Now, layer emerging infections onto that and our role in preparedness and response. Back in the 1990s, I dealt with a viral hemorrhagic fever research laboratory exposure at the Yale School of Public Health and was brought into the response that was led by the CDC. Once the immediate threat was resolved, the event melted into the background and people forgot about it. Then in 2001, I became a point person in the Yale-New Haven Hospital (YNHH) response to the anthrax mailings after a case was diagnosed in a Connecticut resident. Healthcare facilities needed to plan realistically how they were going to respond in a way that they had not done before. That drew my career into public health and emergency preparedness, and I was appointed to the new role of Yale-New Haven Health System medical director for emergency preparedness. The teamwork needed to manage this complex role was eye opening and a challenge I relished. It also garnered the attention of leadership, something that is critical for healthcare epidemiologists.
It was an opportunity to lead and show the value of the healthcare epidemiologist that extended beyond what one might call traditional infection prevention. There was an increased awareness of what we’re capable of doing. Being part of the response to emerging infectious diseases helped propel healthcare epidemiologists to the forefront. Now, it’s not what we do every day, but there have been enough events in the last 25 years, like SARS in 2003 then the H1N1 influenza pandemic in 2009, followed by MERS, measles, Ebola, and COVID-19 that have given us ample opportunities to showcase our unique skills and talents. We are always thinking about preparedness so that we’re ready when administrators and leadership come asking “what is it we’re supposed to do?” Emerging infectious diseases preparedness and HAI public reporting highlight our importance, and we should leverage that attention to strengthen and grow our programs.

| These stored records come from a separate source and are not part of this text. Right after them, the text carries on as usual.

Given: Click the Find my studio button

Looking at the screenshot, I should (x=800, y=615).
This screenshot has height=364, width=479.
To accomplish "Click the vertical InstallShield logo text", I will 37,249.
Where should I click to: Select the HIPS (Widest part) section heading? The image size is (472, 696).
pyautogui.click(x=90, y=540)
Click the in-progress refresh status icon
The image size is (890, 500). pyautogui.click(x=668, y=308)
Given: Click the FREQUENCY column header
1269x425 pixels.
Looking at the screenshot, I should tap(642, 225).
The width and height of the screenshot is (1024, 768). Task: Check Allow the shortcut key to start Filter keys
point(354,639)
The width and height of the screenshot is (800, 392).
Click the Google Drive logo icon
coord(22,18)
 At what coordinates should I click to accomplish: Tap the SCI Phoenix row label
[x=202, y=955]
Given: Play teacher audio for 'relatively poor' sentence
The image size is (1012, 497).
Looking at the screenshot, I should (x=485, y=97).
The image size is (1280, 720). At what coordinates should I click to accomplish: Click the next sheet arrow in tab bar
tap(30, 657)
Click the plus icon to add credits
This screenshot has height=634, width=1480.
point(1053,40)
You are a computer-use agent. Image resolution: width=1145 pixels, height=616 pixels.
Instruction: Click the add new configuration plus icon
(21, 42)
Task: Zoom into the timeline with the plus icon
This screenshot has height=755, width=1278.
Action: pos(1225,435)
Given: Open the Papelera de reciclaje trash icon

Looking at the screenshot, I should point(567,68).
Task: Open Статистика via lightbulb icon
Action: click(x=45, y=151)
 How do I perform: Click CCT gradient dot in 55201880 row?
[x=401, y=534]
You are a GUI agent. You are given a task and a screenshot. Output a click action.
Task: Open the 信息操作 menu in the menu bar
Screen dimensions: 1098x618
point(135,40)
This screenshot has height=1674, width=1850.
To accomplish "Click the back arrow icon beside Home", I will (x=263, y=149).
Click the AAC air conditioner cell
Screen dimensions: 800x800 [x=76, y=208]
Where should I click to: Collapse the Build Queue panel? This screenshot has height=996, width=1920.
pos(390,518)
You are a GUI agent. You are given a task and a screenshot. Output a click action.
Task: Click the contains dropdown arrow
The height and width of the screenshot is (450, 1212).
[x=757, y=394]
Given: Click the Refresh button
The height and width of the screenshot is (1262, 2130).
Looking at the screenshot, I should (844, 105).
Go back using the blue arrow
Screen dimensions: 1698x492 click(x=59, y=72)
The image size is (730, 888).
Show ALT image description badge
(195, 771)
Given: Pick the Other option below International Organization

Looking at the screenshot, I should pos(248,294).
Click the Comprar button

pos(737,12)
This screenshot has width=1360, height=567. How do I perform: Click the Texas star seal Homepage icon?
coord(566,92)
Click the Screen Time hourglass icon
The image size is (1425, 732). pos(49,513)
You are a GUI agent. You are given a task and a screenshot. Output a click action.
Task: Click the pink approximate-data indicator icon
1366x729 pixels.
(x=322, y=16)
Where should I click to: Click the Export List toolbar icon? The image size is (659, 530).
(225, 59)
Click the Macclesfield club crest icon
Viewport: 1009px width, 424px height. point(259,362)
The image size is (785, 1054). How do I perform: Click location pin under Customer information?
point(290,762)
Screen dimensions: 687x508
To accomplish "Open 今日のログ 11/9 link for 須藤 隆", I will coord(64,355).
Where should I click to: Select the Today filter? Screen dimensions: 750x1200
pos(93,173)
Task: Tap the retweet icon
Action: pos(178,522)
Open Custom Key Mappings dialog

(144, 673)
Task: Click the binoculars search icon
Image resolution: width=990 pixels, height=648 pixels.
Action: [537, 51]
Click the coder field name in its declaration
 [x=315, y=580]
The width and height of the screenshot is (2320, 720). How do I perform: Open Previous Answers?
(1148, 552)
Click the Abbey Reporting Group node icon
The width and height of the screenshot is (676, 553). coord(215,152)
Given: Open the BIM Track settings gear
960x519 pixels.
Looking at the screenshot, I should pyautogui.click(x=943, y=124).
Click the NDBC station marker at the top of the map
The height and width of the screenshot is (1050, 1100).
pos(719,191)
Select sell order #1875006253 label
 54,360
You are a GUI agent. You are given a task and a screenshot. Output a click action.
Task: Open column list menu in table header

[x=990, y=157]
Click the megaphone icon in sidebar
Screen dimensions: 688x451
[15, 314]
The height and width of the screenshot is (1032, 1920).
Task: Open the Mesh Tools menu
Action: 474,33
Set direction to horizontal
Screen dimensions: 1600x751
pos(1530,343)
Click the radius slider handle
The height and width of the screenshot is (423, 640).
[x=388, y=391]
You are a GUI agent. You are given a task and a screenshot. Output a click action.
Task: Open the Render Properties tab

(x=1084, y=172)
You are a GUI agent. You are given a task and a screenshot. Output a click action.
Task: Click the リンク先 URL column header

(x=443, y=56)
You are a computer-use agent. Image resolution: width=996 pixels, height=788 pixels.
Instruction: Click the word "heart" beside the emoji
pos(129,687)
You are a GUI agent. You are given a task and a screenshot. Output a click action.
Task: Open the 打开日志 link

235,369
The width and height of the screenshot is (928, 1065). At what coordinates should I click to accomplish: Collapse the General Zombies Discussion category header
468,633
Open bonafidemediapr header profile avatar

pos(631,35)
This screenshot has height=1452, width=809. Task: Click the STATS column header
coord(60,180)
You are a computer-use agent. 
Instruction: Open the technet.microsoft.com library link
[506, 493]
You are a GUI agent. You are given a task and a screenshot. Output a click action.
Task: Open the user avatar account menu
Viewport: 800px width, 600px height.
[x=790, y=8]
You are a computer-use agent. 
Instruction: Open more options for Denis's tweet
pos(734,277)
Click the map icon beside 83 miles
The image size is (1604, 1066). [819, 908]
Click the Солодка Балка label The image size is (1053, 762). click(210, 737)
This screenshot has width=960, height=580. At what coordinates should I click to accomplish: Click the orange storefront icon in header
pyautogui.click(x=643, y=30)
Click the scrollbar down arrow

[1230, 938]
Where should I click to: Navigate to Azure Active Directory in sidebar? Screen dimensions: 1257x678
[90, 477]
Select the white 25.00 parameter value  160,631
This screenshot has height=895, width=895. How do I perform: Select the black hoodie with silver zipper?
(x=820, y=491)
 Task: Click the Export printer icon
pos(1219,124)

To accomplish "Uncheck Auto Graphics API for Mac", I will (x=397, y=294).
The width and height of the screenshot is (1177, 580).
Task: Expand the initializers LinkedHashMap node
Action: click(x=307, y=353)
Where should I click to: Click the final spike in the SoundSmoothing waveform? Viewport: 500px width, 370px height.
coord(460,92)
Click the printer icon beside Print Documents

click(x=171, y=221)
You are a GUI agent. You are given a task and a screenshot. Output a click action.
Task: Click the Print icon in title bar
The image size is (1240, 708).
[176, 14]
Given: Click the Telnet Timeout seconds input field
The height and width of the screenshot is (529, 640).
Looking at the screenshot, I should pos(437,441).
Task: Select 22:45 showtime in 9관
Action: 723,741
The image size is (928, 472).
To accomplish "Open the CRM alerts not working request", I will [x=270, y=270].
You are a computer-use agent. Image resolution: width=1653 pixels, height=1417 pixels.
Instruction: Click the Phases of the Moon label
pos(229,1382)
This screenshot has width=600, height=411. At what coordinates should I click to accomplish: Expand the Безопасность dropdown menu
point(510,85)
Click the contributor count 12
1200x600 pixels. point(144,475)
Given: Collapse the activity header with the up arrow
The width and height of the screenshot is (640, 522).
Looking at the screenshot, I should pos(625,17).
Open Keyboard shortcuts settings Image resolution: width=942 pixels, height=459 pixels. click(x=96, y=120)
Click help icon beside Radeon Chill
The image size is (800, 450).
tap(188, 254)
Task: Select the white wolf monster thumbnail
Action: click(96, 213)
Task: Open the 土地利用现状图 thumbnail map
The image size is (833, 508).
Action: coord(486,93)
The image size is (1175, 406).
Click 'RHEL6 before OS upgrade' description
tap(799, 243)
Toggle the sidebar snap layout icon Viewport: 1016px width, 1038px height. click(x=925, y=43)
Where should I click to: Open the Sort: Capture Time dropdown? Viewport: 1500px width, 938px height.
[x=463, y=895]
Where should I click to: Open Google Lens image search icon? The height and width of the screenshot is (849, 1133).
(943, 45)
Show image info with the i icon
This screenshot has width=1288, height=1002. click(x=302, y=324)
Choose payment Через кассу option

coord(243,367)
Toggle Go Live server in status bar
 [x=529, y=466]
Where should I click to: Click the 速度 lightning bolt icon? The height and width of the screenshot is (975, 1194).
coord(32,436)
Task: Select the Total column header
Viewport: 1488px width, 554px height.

There is a quote that I use in my talks about high consequence infections from Rahm Emanuel that is a take on Winston Churchill’s quote about never letting a good crisis go to waste. Rahm Emanuel said “You never want a serious crisis to go to waste. And what I mean by that is an opportunity to do things that you think you could not do before.” I think that the way I look at our role in the last 25 years in responding to emerging infectious diseases, has not only pushed us as individuals, but has shown that we can push our institutions and our facilities to do things we never thought possible.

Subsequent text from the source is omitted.